Study co-author, Dr. Zlatko Papic, Lecturer in Theoretical Physics at Leeds, said:
“The previous Harvard-MIT experiment created surprisingly robust oscillations that kept the atoms in a quantum state for an extended time.
"We found these oscillations to be rather puzzling because they suggested that atoms were somehow able to 'remember' their initial configuration while still moving chaotically.
“Our goal was to understand more generally where such oscillations could come from since oscillations signify some kind of coherence in a chaotic environment – and this is precisely what we want from a robust quantum computer.
"Our work suggests that these oscillations are due to a new physical phenomenon that we called ‘quantum many-body scar’.”
Deeper Understanding of Quantum Dynamics
In daily life, particles will leap off one another until they explore the whole space, settling ultimately into a state of equilibrium. This process is referred to as thermalization.
A quantum scar is when a distinct configuration or pathway leaves a stamp on the particles’ state that prevents them from filling the whole space. This keeps the systems from reaching thermalization and allows them to preserve some quantum effects.
Dr. Papic said: “
We are learning that quantum dynamics can be much more complex and intricate than simply thermalization.
"The practical benefit is that extended periods of oscillations are exactly what is needed if quantum computers are to become a reality.
"The information processed and stored on these computers will be dependent on keeping the atoms in more than one state at any time, it is a constant battle to keep the particles from settling into an equilibrium.”
Previous theories involving quantum scars have been formulated for a single particle. Our work has extended these ideas to systems which contain not one but many particles, which are all entangled with each other in complicated ways.

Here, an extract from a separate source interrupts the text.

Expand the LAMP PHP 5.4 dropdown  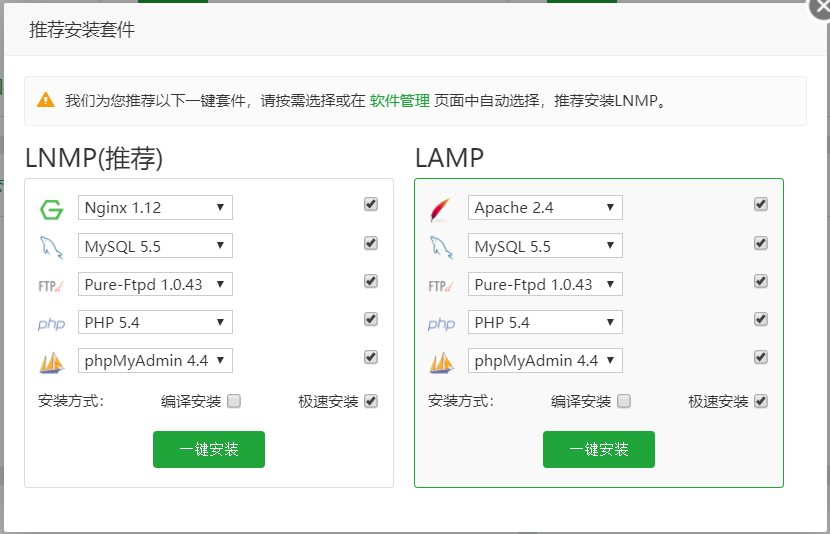545,322
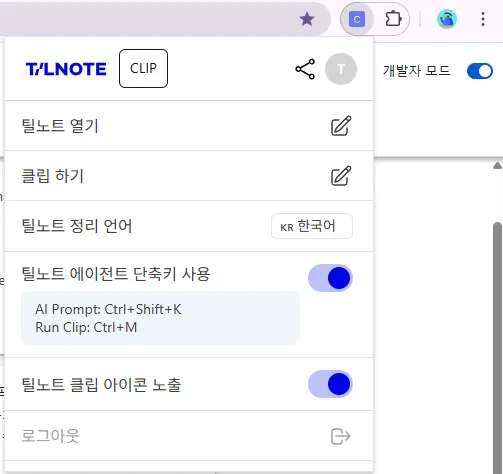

Quantum many-body scars might represent a new avenue to realize coherent quantum dynamics.
Christopher Turner, Study Lead Author & Doctoral Researcher at the School of Physics & Astronomy at Leeds
The quantum many-body scars theory offers insights on the quantum states that underpin the odd dynamics of atoms in the Harvard-MIT experiment.
Understanding this occurrence could also make way for shielding or prolonging the lifetime of quantum states in other groups of quantum many-body systems.